━━ Records to process

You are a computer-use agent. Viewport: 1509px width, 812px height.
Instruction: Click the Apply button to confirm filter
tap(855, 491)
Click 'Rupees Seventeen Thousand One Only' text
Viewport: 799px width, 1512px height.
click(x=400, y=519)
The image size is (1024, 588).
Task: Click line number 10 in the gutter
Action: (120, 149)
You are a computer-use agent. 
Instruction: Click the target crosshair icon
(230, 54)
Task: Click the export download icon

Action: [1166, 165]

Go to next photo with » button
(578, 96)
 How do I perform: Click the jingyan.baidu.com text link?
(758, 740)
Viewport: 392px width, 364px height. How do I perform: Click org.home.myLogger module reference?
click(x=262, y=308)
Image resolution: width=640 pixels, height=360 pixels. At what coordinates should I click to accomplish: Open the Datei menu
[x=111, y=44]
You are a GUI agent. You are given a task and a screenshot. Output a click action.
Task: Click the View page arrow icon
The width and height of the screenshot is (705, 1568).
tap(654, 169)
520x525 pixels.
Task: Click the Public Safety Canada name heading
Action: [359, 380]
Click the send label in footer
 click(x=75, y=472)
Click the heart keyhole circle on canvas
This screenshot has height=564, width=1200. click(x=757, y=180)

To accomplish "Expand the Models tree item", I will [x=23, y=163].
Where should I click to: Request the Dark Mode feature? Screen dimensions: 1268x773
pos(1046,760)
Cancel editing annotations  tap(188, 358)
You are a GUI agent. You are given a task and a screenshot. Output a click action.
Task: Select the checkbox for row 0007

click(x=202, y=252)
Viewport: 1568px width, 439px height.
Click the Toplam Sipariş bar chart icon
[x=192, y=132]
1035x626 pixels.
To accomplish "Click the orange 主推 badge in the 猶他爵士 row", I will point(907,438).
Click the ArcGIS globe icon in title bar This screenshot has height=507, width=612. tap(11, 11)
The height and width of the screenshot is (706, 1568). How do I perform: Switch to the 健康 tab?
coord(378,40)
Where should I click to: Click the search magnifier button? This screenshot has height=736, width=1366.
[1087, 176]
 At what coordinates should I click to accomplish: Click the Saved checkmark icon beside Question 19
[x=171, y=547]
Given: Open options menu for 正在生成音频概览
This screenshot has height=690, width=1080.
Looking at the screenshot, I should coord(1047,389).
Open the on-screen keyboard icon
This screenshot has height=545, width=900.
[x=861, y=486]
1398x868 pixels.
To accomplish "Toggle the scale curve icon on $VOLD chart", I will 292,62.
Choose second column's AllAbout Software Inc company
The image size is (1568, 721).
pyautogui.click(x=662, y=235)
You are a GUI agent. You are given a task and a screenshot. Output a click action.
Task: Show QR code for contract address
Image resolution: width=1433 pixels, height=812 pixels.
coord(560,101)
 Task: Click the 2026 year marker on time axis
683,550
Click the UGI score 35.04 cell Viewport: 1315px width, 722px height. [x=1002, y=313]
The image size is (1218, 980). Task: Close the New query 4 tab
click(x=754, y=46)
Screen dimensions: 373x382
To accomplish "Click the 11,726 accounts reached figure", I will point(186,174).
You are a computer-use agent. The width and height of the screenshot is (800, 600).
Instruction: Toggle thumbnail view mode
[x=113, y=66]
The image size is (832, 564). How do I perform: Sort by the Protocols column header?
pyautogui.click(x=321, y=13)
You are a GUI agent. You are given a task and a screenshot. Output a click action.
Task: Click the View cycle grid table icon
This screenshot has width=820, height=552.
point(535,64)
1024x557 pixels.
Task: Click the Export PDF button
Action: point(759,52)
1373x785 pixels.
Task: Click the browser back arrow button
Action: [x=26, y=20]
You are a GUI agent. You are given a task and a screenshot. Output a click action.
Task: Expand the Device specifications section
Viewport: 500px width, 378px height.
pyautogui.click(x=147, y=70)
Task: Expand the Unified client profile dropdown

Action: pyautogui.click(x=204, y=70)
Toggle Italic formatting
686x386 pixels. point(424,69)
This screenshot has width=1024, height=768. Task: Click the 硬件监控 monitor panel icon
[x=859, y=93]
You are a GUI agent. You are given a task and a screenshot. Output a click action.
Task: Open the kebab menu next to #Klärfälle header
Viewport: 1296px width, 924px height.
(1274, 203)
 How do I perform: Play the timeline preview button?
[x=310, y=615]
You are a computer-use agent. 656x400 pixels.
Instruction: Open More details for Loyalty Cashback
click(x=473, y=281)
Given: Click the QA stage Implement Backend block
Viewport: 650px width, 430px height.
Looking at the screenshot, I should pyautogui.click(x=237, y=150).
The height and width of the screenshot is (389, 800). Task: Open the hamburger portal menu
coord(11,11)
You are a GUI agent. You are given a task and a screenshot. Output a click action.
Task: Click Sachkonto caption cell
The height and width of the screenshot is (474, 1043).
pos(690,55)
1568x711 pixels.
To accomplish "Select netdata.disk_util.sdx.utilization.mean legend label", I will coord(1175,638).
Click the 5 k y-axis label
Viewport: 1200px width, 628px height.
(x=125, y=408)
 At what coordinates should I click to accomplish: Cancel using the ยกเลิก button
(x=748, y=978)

━━━━

• Exercise requirements:
Go through the records above, find each line with the string "cell", and copy it.

• Answer box:
Click the UGI score 35.04 cell Viewport: 1315px width, 722px height. [x=1002, y=313]
Task: Click Sachkonto caption cell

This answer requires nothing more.